══ Provided records ══

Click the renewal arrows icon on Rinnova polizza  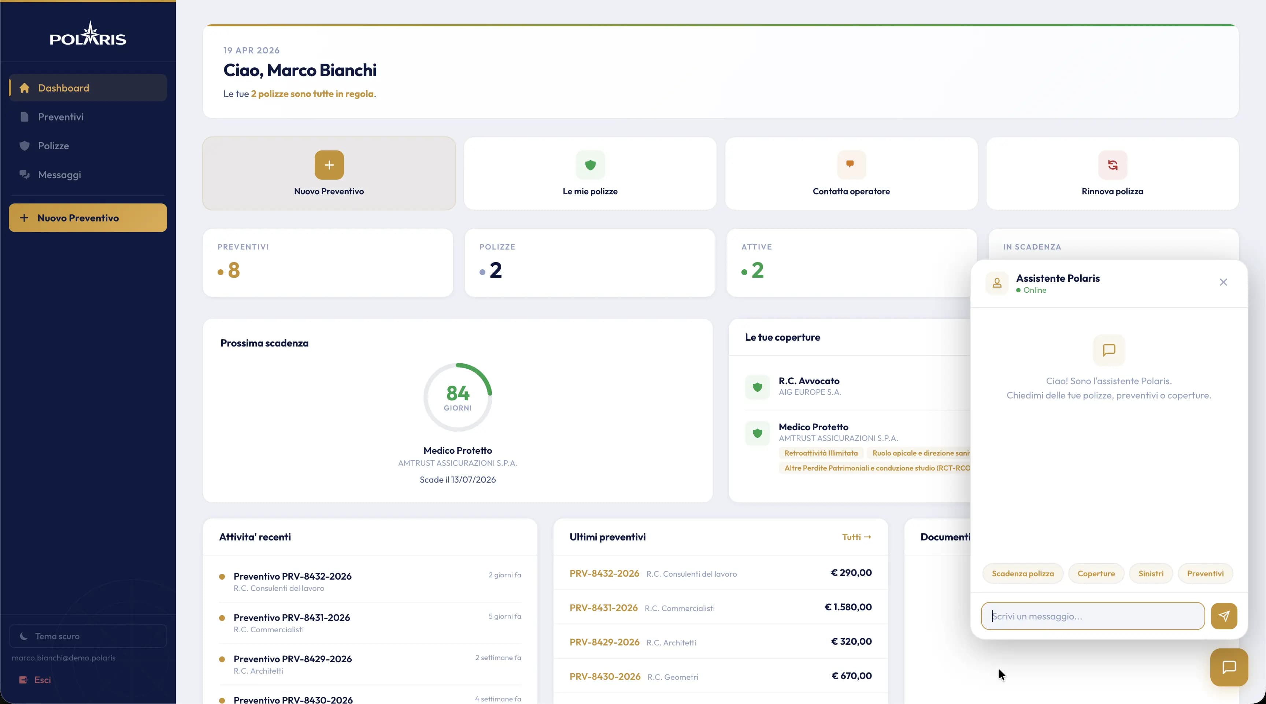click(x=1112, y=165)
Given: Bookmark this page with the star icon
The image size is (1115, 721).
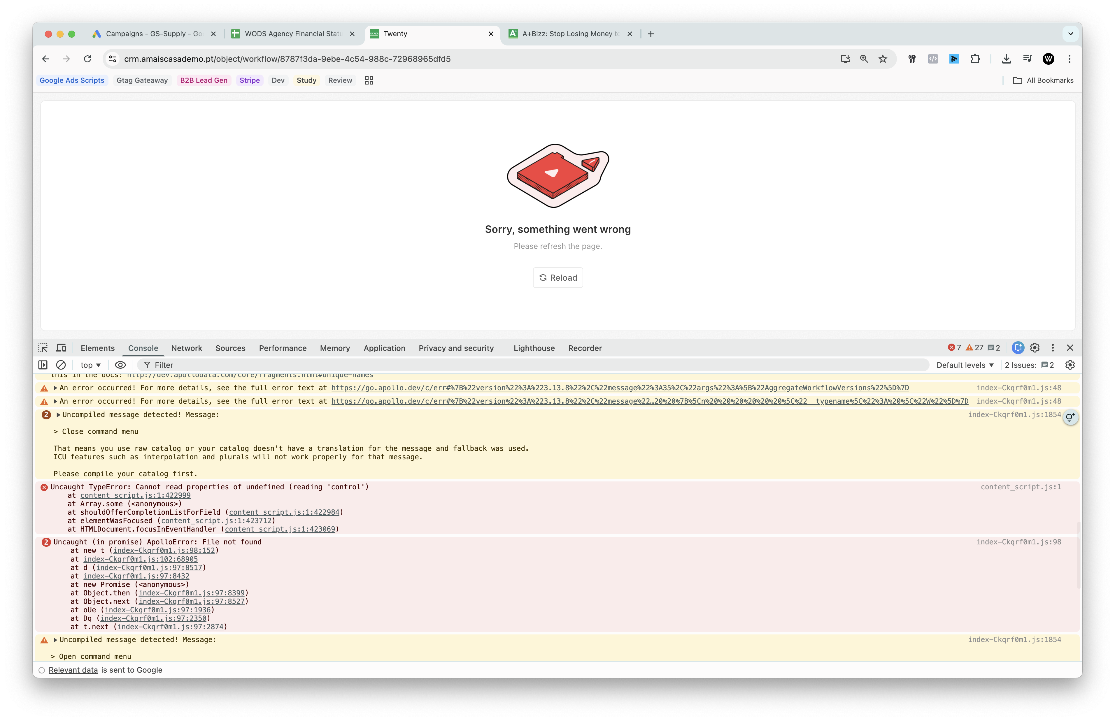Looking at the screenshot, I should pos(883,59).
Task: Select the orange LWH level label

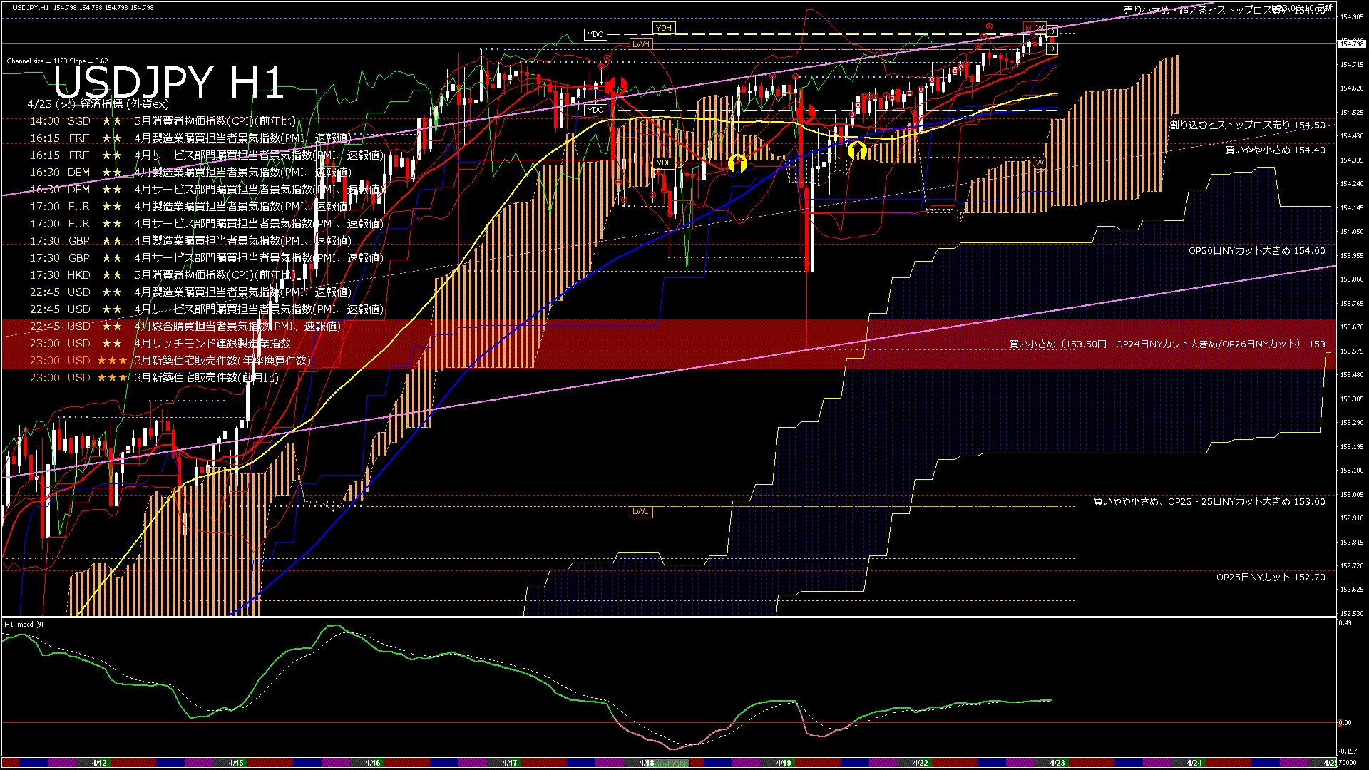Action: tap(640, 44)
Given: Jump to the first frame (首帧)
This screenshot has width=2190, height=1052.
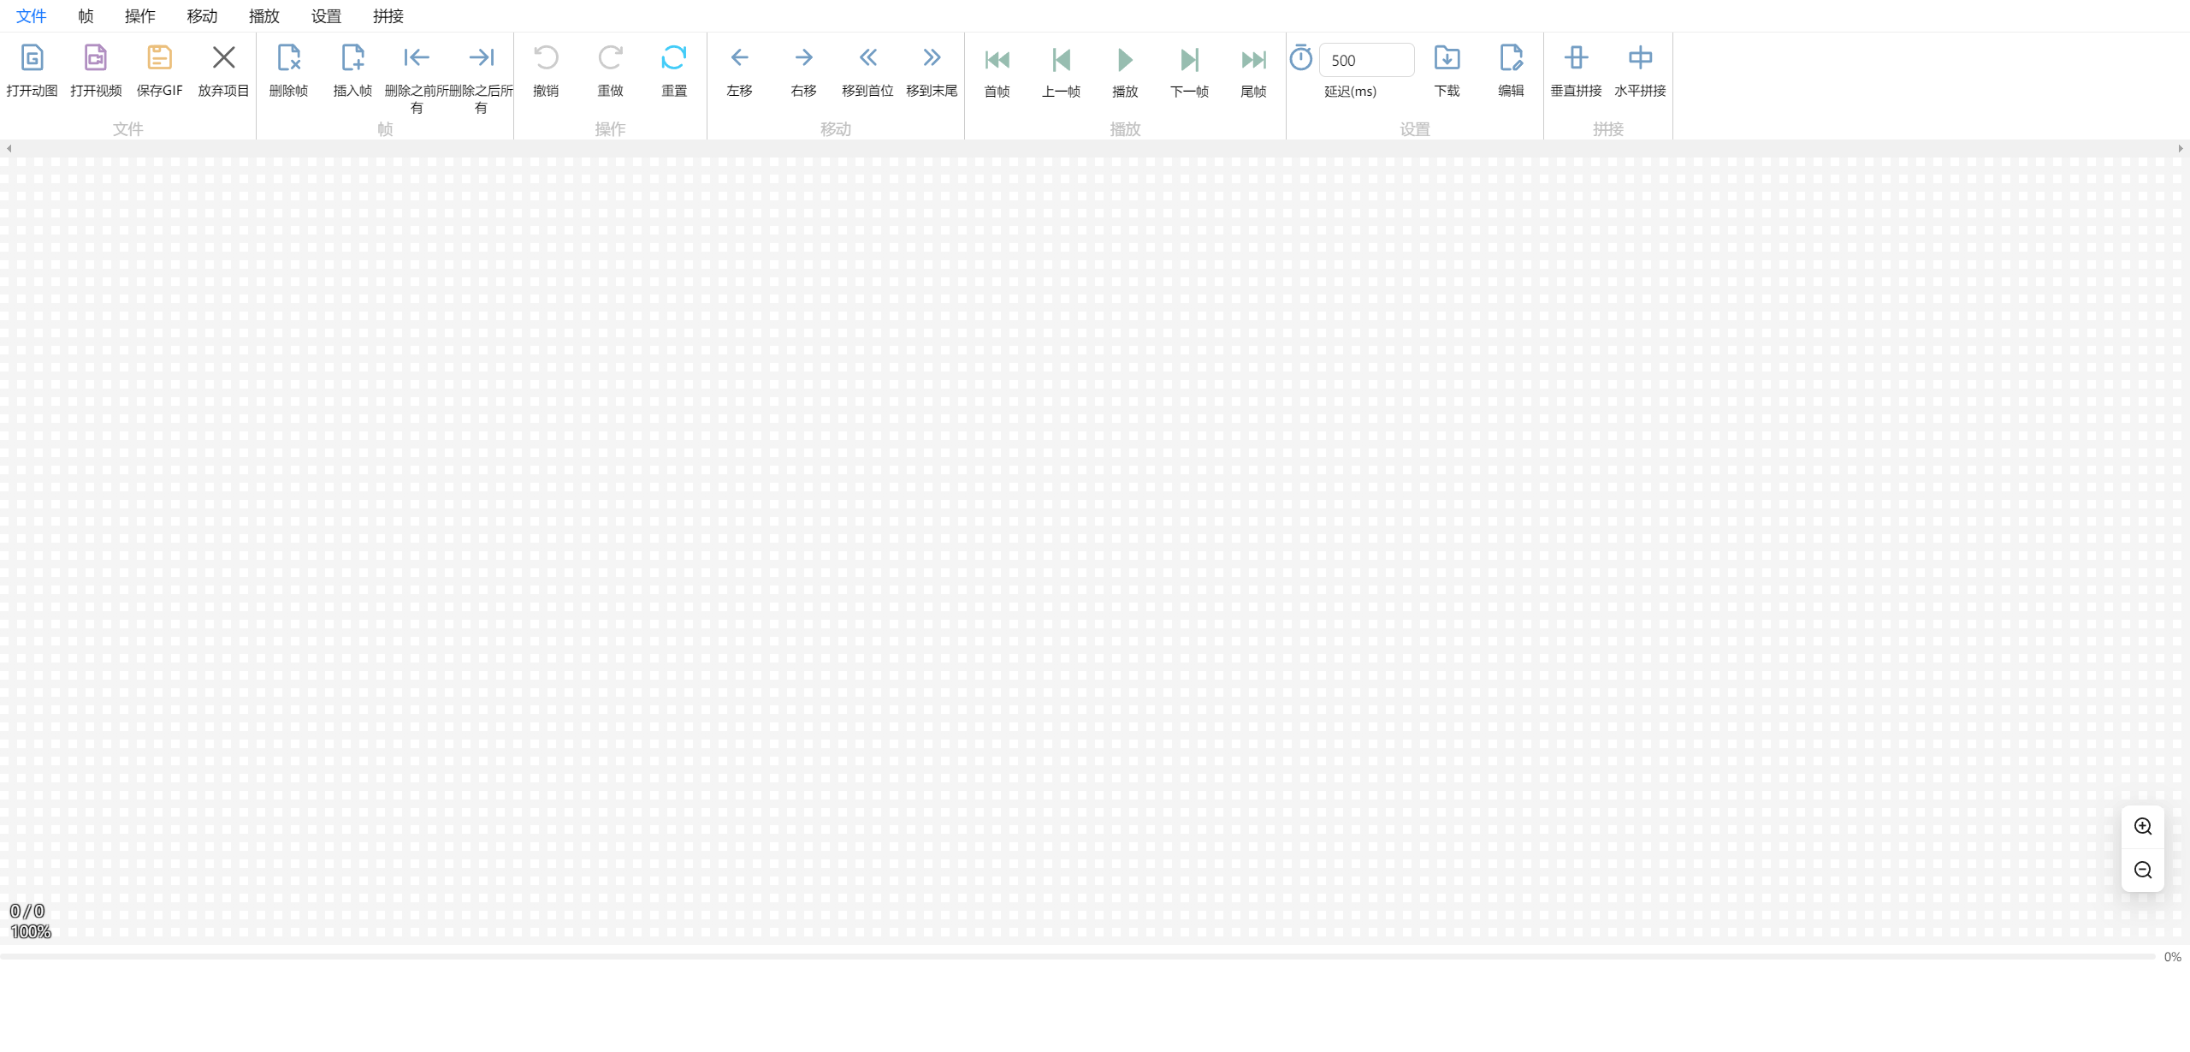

═══

Prompt
In the records, which lines use the word "Given"? Report them.

Task output
Given: Bookmark this page with the star icon
Given: Jump to the first frame (首帧)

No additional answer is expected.